##### Source material

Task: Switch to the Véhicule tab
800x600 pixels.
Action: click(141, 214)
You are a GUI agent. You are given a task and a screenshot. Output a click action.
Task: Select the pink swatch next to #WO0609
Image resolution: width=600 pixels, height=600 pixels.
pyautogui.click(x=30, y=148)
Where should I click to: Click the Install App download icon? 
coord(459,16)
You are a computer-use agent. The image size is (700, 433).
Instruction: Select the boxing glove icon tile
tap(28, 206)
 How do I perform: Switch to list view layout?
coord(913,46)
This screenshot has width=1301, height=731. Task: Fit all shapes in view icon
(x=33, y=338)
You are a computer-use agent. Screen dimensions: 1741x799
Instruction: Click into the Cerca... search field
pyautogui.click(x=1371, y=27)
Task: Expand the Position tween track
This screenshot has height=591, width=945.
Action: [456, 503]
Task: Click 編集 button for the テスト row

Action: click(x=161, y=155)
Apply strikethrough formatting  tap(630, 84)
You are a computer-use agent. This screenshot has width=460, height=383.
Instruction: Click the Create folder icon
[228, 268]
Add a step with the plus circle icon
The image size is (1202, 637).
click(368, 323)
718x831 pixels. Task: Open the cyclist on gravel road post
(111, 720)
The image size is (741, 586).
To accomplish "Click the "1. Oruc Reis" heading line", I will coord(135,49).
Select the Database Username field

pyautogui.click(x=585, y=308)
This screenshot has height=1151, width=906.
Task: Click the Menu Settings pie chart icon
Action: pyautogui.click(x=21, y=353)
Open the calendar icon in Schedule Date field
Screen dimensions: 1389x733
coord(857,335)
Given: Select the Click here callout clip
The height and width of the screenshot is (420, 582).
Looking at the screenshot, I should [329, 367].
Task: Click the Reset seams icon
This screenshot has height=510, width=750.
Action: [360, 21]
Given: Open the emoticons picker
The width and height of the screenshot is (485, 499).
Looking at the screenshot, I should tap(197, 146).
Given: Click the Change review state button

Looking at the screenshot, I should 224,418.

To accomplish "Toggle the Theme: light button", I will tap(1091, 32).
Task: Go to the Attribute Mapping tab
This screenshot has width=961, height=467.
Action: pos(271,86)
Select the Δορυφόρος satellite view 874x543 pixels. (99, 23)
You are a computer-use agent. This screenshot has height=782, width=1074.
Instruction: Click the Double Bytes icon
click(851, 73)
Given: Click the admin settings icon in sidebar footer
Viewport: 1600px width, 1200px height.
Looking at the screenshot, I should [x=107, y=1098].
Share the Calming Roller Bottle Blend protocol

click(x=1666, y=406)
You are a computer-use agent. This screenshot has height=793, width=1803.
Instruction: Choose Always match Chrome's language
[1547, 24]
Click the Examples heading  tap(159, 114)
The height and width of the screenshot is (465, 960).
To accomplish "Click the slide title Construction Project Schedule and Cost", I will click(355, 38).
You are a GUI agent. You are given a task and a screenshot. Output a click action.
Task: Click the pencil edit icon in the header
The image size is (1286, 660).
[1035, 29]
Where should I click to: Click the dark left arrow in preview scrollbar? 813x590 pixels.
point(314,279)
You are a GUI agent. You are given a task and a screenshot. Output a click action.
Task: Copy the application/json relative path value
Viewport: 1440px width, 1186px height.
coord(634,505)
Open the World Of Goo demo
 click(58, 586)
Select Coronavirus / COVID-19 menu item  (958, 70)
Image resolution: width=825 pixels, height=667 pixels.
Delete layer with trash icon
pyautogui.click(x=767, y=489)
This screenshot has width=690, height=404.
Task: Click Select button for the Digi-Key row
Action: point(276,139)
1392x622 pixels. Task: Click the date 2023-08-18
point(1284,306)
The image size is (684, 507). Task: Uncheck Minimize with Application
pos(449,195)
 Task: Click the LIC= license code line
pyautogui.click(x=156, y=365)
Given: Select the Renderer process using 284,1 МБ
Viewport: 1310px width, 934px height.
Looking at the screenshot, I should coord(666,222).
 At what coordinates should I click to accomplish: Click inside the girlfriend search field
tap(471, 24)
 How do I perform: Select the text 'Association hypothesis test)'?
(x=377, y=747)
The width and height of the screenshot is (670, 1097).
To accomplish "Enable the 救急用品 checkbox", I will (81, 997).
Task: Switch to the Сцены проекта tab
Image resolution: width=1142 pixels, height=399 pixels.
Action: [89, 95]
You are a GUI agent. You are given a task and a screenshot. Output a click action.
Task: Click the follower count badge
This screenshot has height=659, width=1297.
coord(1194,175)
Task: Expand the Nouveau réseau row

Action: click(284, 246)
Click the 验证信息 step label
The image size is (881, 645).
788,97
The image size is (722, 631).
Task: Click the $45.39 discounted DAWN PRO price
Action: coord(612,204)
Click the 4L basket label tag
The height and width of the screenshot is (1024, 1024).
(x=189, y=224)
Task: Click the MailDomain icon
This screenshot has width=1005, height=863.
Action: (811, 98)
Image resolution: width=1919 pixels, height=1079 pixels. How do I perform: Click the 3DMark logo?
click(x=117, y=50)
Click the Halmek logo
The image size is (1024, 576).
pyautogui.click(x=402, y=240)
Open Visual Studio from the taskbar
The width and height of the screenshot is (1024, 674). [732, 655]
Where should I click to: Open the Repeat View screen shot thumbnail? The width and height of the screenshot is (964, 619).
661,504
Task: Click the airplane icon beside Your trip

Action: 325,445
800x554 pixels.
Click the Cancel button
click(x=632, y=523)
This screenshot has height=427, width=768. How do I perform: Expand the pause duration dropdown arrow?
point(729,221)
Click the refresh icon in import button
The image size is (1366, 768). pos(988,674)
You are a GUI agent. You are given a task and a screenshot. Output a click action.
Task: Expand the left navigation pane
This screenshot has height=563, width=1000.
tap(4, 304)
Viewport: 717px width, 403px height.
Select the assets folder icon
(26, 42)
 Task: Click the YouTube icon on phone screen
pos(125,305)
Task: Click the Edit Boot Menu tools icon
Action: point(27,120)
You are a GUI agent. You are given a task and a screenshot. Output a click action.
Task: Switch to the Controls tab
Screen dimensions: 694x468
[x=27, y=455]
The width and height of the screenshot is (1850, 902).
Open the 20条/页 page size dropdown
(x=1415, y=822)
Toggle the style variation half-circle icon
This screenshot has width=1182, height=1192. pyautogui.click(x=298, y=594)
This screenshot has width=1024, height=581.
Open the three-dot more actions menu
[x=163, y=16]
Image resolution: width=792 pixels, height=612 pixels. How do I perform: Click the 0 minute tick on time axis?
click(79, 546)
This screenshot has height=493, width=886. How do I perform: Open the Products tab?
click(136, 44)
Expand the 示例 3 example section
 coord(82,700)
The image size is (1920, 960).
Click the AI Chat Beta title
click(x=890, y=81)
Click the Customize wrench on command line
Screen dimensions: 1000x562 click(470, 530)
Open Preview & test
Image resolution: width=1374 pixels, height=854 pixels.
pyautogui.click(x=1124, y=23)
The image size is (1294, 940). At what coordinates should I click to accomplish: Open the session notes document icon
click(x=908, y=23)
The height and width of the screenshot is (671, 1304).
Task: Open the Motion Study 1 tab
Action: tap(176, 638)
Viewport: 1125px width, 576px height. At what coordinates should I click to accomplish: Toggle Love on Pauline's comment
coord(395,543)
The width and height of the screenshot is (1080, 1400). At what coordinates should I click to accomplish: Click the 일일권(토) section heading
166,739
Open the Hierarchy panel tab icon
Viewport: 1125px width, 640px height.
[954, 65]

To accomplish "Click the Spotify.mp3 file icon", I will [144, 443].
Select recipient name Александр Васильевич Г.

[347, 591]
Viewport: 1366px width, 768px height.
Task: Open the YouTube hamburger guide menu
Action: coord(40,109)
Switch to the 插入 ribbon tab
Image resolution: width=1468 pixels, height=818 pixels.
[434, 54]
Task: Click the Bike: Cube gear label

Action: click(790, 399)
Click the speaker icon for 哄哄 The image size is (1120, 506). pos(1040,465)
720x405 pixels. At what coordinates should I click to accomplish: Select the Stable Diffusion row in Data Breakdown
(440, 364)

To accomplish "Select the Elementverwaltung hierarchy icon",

##########

▶ [Your goal]: Could you retype exactly the lines above, starting at the line that contains "Task: Go to the Attribute Mapping tab" and ending at the line that contains "Image resolution: width=825", and nothing more?

▶ [Exercise response]:
Task: Go to the Attribute Mapping tab
This screenshot has width=961, height=467.
Action: pos(271,86)
Select the Δορυφόρος satellite view 874x543 pixels. (99, 23)
You are a computer-use agent. This screenshot has height=782, width=1074.
Instruction: Click the Double Bytes icon
click(851, 73)
Given: Click the admin settings icon in sidebar footer
Viewport: 1600px width, 1200px height.
Looking at the screenshot, I should [x=107, y=1098].
Share the Calming Roller Bottle Blend protocol

click(x=1666, y=406)
You are a computer-use agent. This screenshot has height=793, width=1803.
Instruction: Choose Always match Chrome's language
[1547, 24]
Click the Examples heading  tap(159, 114)
The height and width of the screenshot is (465, 960).
To accomplish "Click the slide title Construction Project Schedule and Cost", I will click(355, 38).
You are a GUI agent. You are given a task and a screenshot. Output a click action.
Task: Click the pencil edit icon in the header
The image size is (1286, 660).
[1035, 29]
Where should I click to: Click the dark left arrow in preview scrollbar? 813x590 pixels.
point(314,279)
You are a GUI agent. You are given a task and a screenshot. Output a click action.
Task: Copy the application/json relative path value
Viewport: 1440px width, 1186px height.
coord(634,505)
Open the World Of Goo demo
 click(58, 586)
Select Coronavirus / COVID-19 menu item  (958, 70)
Image resolution: width=825 pixels, height=667 pixels.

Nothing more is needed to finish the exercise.